When you submit the eligibility form we ask for, and keep, exactly these fields:

• First name — to address you in the reply.
• Email address — so we can send the assessment back.
• Your family story (free-text) — names, places, approximate dates of the Italian-born ancestor.

Alongside the submission, we also store technical context to detect spam and understand which channels bring real people:

• Marketing attribution — UTM parameters and Google Ads click ID (gclid), if present.
• Referrer — the page that linked you here, if your browser sends it.
• Browser user-agent — the standard string browsers report (no fingerprinting beyond that).
• Hashed IP — a one-way SHA-256 hash truncated to 16 characters; we cannot recover the original address. Used only to flag suspicious patterns.

We do not ask for, and do not store, payment information or government documents at this stage.

Submissions are stored in a Postgres database hosted by Supabase in the European Union (Frankfurt region). Connections are encrypted in transit (TLS) and the database is encrypted at rest by the provider. Direct read or write access from the public internet is blocked at the row level; only our server can insert new rows, using a private service-role key that is never exposed to your browser.

• To read your case and email you a written assessment.
• To improve our copy and pages (which keywords brought you here, did the page load).
• To detect spam and automated submissions.

We do not sell your data, and we do not use it for ad retargeting.

We use a small number of third-party services to operate Patria.
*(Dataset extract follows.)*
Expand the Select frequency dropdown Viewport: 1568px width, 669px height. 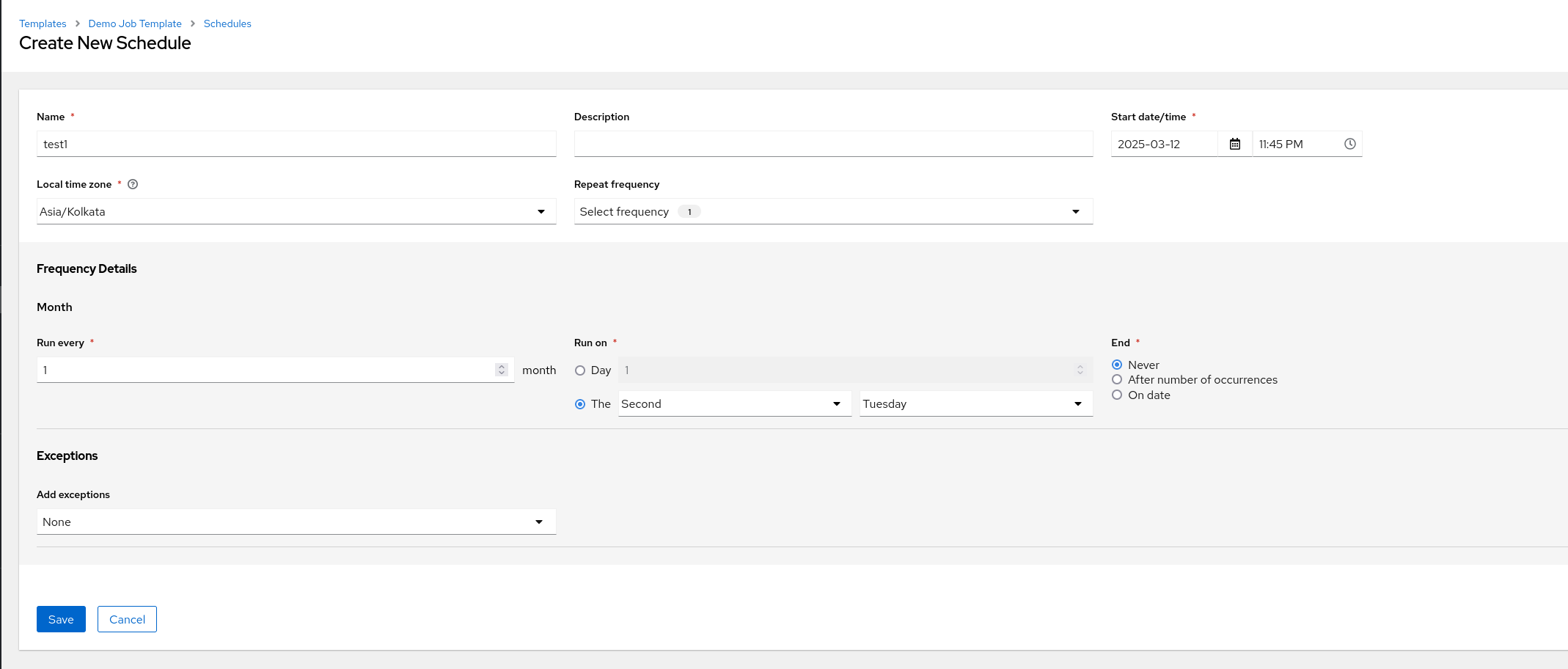[833, 212]
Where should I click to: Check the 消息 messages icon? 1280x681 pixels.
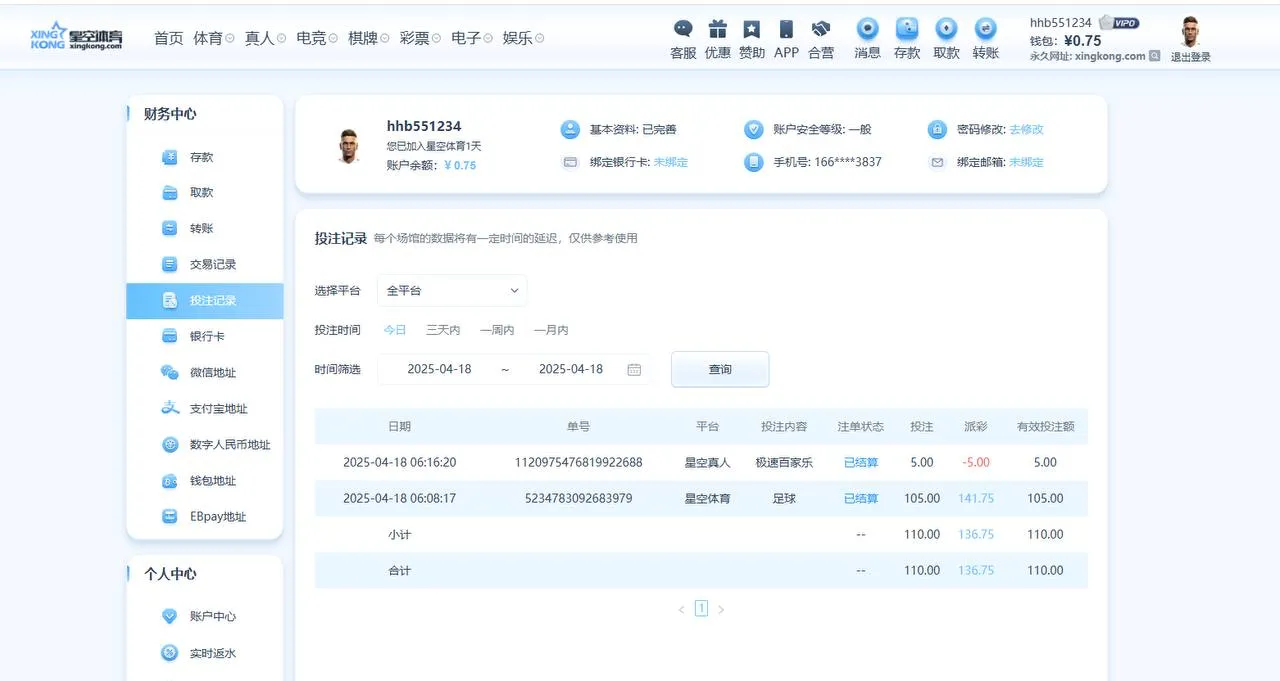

Each only sees the data it needs:

• Render — hosts the website; sees server logs (IP, user-agent) for security and operations.
• Supabase — stores submissions (as above).
• Resend — sends the assessment email back to you (sees recipient address and message body) only if you submitted the form.
• Google Analytics 4 & Google Ads — see anonymized page-view and click data to measure traffic and campaign performance (see "Cookies & analytics" below).

None of these services have permission to use Patria's data for their own marketing.

We use Google Analytics 4 and Google Ads tagging to understand which marketing channels bring real visitors. These services set first-party cookies (typical names like _ga, _gid, _gcl_au) and collect:

• Page views and scroll behavior
• Approximate geographic region (country/city level, from IP)
• Device type and browser
• How you arrived (referrer, ad click)

You can opt out via your browser's privacy controls, a tracking blocker, or the official Google Analytics opt-out add-on.

Submissions are kept until you ask us to delete them, or for up to 24 months after our last reply — whichever comes first. After that, the row is removed from the production database. Backups age out within 30 days.

If you are in the EU, EEA, or UK, the GDPR gives you the right to:

• Access the data we hold about you.
• Correct anything that is wrong.
• Have it deleted.
• Receive a copy in a portable format.
• Restrict or object to certain processing.
• Lodge a complaint with your national data-protection authority.

Residents of California (CCPA/CPRA) and similar US-state regimes have parallel rights: to know, delete, correct, and opt out of any "sale" or "sharing" — though, as noted, we do neither.

To exercise any of these rights, email us (see below) or simply reply to any Patria message you have received. We respond within 30 days and will not ask for anything beyond what is needed to verify your request.

For privacy questions, deletion requests, or anything else about your data:
hello@patria.us

Patria is a U.S.-based service in pilot phase. This policy will be updated as the service grows; the "as of" date at the top reflects the current version.